DATA FOR THIS EXERCISE:
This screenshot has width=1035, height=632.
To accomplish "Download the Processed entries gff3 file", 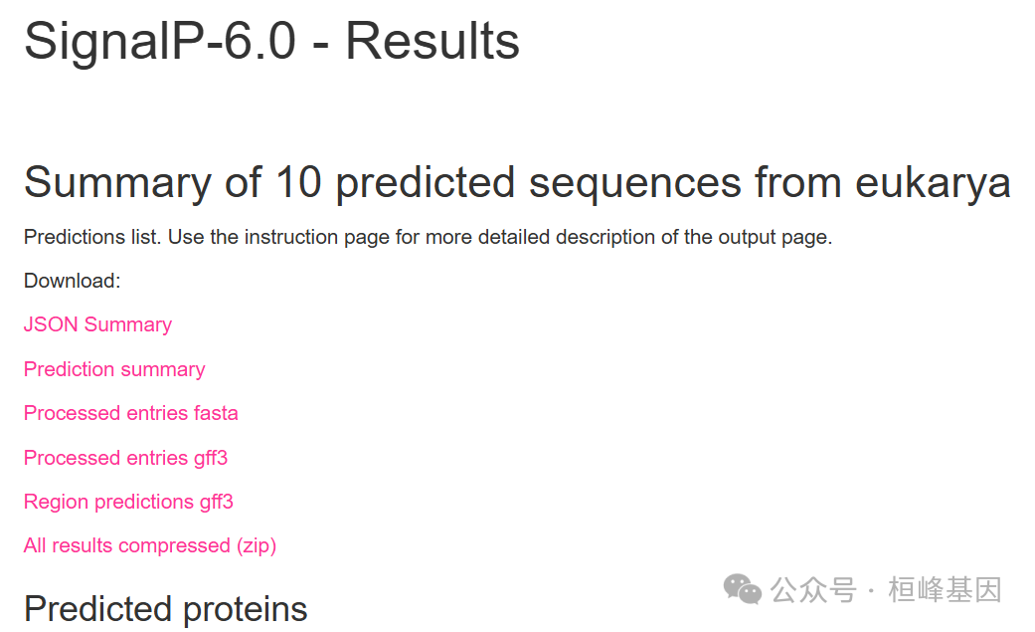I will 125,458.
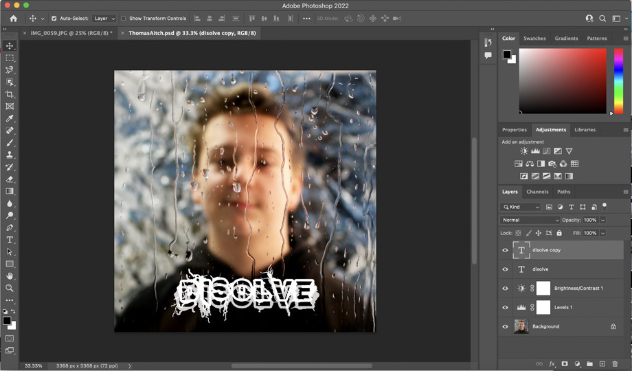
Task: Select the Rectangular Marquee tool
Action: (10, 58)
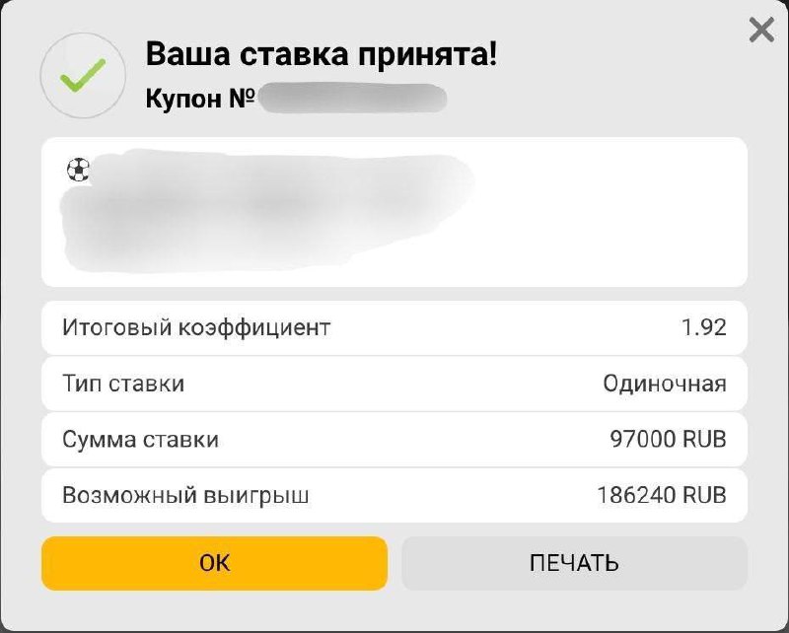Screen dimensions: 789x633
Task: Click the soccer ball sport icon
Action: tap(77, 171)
---
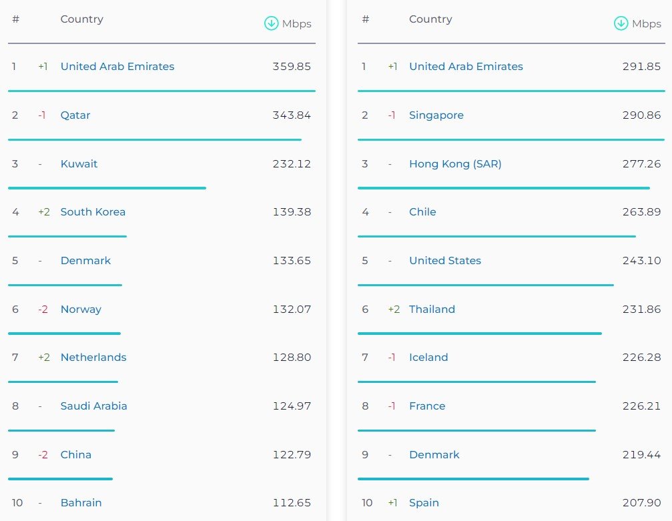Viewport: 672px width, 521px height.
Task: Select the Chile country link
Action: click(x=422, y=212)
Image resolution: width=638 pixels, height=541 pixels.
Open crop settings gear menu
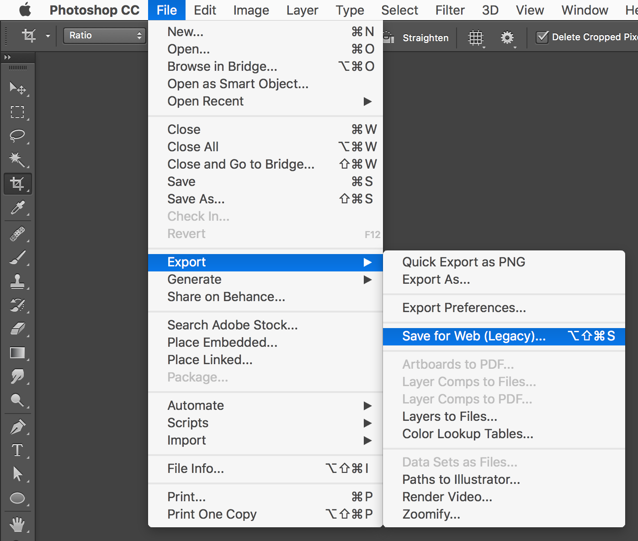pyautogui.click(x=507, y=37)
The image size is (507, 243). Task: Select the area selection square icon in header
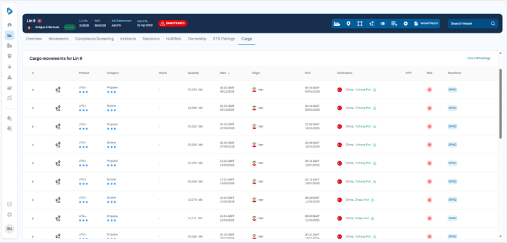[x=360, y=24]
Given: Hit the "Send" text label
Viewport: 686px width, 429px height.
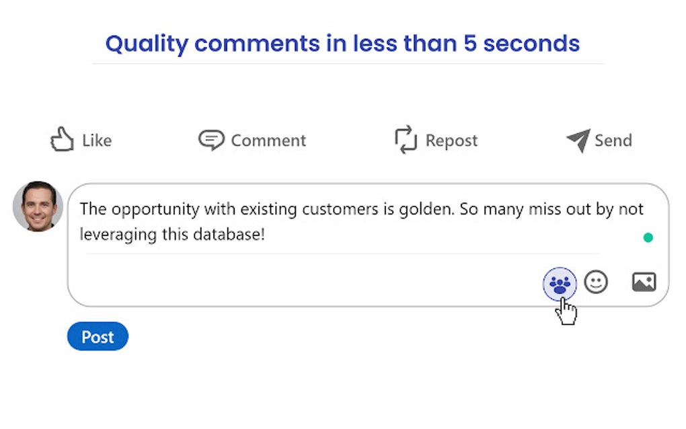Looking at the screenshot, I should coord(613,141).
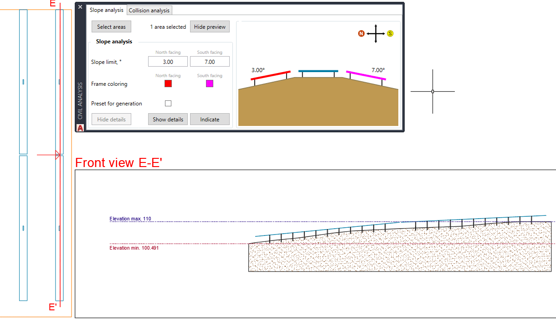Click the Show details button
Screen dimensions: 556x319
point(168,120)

THE PROBLEM:
Each line above that falls between the line with "Image resolution: width=638" and the line with "Given: Hit the" should be printed exactly, together with those two lines, but the pictures should not.

EXERCISE SOLUTION:
Image resolution: width=638 pixels, height=541 pixels.
Open crop settings gear menu
pyautogui.click(x=507, y=37)
The image size is (507, 243). Task: Select the area selection square icon in header
[x=360, y=24]
Given: Hit the "Send" text label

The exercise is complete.